= DATA =
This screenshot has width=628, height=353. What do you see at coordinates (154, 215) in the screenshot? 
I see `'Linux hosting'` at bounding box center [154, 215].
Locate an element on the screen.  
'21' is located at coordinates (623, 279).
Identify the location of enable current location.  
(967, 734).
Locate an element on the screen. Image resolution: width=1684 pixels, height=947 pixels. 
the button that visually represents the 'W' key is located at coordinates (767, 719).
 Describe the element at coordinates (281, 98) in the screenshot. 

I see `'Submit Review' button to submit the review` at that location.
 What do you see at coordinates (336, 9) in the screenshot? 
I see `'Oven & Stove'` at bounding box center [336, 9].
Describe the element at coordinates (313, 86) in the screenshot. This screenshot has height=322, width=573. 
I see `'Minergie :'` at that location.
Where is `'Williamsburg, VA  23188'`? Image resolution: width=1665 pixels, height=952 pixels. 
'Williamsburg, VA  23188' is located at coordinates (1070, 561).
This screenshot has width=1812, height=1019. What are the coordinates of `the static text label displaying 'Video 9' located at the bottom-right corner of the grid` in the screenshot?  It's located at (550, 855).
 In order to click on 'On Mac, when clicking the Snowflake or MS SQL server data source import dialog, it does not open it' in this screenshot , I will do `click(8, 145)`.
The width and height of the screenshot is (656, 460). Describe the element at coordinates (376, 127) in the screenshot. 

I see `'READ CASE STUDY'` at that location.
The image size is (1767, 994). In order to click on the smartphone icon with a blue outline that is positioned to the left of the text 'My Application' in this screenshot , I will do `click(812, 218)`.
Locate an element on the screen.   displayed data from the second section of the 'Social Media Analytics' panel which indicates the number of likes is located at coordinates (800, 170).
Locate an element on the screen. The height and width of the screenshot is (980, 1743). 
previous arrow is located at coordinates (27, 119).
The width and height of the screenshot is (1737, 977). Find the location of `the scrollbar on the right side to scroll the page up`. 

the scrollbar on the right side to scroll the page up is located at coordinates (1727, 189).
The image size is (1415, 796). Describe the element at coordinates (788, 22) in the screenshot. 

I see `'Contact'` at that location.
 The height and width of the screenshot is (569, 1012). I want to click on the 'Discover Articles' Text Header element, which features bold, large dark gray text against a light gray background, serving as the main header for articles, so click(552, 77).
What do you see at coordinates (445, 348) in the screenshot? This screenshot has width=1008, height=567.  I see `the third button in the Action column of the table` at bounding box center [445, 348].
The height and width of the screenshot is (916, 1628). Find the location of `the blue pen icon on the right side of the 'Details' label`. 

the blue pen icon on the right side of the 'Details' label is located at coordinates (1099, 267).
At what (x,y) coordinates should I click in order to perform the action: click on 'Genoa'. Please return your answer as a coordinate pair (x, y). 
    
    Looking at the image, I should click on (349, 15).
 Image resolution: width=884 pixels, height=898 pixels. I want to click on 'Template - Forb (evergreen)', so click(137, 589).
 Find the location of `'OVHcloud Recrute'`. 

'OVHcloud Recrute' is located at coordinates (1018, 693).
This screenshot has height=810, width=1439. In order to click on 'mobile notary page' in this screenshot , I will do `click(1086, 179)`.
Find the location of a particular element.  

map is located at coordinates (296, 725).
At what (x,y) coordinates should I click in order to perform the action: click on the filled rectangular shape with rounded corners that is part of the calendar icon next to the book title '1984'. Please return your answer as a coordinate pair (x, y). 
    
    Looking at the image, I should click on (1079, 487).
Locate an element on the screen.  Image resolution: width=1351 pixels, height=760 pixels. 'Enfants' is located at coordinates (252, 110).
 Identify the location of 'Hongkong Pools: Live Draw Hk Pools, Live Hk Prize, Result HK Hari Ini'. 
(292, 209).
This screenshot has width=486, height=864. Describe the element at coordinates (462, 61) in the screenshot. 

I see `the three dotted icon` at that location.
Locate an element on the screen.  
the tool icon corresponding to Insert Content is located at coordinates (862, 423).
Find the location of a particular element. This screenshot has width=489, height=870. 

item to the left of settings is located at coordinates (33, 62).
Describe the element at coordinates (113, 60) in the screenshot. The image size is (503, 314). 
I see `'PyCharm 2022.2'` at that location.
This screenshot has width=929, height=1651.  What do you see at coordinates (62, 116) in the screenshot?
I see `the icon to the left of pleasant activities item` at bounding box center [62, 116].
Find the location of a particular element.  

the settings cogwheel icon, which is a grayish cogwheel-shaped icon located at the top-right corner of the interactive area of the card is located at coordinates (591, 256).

= WORK TO BE COMPLETED =
Format every line of the data above as a JSON list of strings, one string per line, and leave out the blank lines.

= REPLY =
[
  "This screenshot has width=628, height=353. What do you see at coordinates (154, 215) in the screenshot? ",
  "I see `'Linux hosting'` at bounding box center [154, 215].",
  "Locate an element on the screen.  ",
  "'21' is located at coordinates (623, 279).",
  "Identify the location of enable current location.  ",
  "(967, 734).",
  "Locate an element on the screen. Image resolution: width=1684 pixels, height=947 pixels. ",
  "the button that visually represents the 'W' key is located at coordinates (767, 719).",
  " Describe the element at coordinates (281, 98) in the screenshot. ",
  "I see `'Submit Review' button to submit the review` at that location.",
  " What do you see at coordinates (336, 9) in the screenshot? ",
  "I see `'Oven & Stove'` at bounding box center [336, 9].",
  "Describe the element at coordinates (313, 86) in the screenshot. This screenshot has height=322, width=573. ",
  "I see `'Minergie :'` at that location.",
  "Where is `'Williamsburg, VA  23188'`? Image resolution: width=1665 pixels, height=952 pixels. ",
  "'Williamsburg, VA  23188' is located at coordinates (1070, 561).",
  "This screenshot has width=1812, height=1019. What are the coordinates of `the static text label displaying 'Video 9' located at the bottom-right corner of the grid` in the screenshot?  It's located at (550, 855).",
  " In order to click on 'On Mac, when clicking the Snowflake or MS SQL server data source import dialog, it does not open it' in this screenshot , I will do `click(8, 145)`.",
  "The width and height of the screenshot is (656, 460). Describe the element at coordinates (376, 127) in the screenshot. ",
  "I see `'READ CASE STUDY'` at that location.",
  "The image size is (1767, 994). In order to click on the smartphone icon with a blue outline that is positioned to the left of the text 'My Application' in this screenshot , I will do `click(812, 218)`.",
  "Locate an element on the screen.   displayed data from the second section of the 'Social Media Analytics' panel which indicates the number of likes is located at coordinates (800, 170).",
  "Locate an element on the screen. The height and width of the screenshot is (980, 1743). ",
  "previous arrow is located at coordinates (27, 119).",
  "The width and height of the screenshot is (1737, 977). Find the location of `the scrollbar on the right side to scroll the page up`. ",
  "the scrollbar on the right side to scroll the page up is located at coordinates (1727, 189).",
  "The image size is (1415, 796). Describe the element at coordinates (788, 22) in the screenshot. ",
  "I see `'Contact'` at that location.",
  " The height and width of the screenshot is (569, 1012). I want to click on the 'Discover Articles' Text Header element, which features bold, large dark gray text against a light gray background, serving as the main header for articles, so click(552, 77).",
  "What do you see at coordinates (445, 348) in the screenshot? This screenshot has width=1008, height=567.  I see `the third button in the Action column of the table` at bounding box center [445, 348].",
  "The height and width of the screenshot is (916, 1628). Find the location of `the blue pen icon on the right side of the 'Details' label`. ",
  "the blue pen icon on the right side of the 'Details' label is located at coordinates (1099, 267).",
  "At what (x,y) coordinates should I click in order to perform the action: click on 'Genoa'. Please return your answer as a coordinate pair (x, y). ",
  "    Looking at the image, I should click on (349, 15).",
  " Image resolution: width=884 pixels, height=898 pixels. I want to click on 'Template - Forb (evergreen)', so click(137, 589).",
  " Find the location of `'OVHcloud Recrute'`. ",
  "'OVHcloud Recrute' is located at coordinates (1018, 693).",
  "This screenshot has height=810, width=1439. In order to click on 'mobile notary page' in this screenshot , I will do `click(1086, 179)`.",
  "Find the location of a particular element.  ",
  "map is located at coordinates (296, 725).",
  "At what (x,y) coordinates should I click in order to perform the action: click on the filled rectangular shape with rounded corners that is part of the calendar icon next to the book title '1984'. Please return your answer as a coordinate pair (x, y). ",
  "    Looking at the image, I should click on (1079, 487).",
  "Locate an element on the screen.  Image resolution: width=1351 pixels, height=760 pixels. 'Enfants' is located at coordinates (252, 110).",
  " Identify the location of 'Hongkong Pools: Live Draw Hk Pools, Live Hk Prize, Result HK Hari Ini'. ",
  "(292, 209).",
  "This screenshot has width=486, height=864. Describe the element at coordinates (462, 61) in the screenshot. ",
  "I see `the three dotted icon` at that location.",
  "Locate an element on the screen.  ",
  "the tool icon corresponding to Insert Content is located at coordinates (862, 423).",
  "Find the location of a particular element. This screenshot has width=489, height=870. ",
  "item to the left of settings is located at coordinates (33, 62).",
  "Describe the element at coordinates (113, 60) in the screenshot. The image size is (503, 314). ",
  "I see `'PyCharm 2022.2'` at that location.",
  "This screenshot has width=929, height=1651.  What do you see at coordinates (62, 116) in the screenshot?",
  "I see `the icon to the left of pleasant activities item` at bounding box center [62, 116].",
  "Find the location of a particular element.  ",
  "the settings cogwheel icon, which is a grayish cogwheel-shaped icon located at the top-right corner of the interactive area of the card is located at coordinates (591, 256)."
]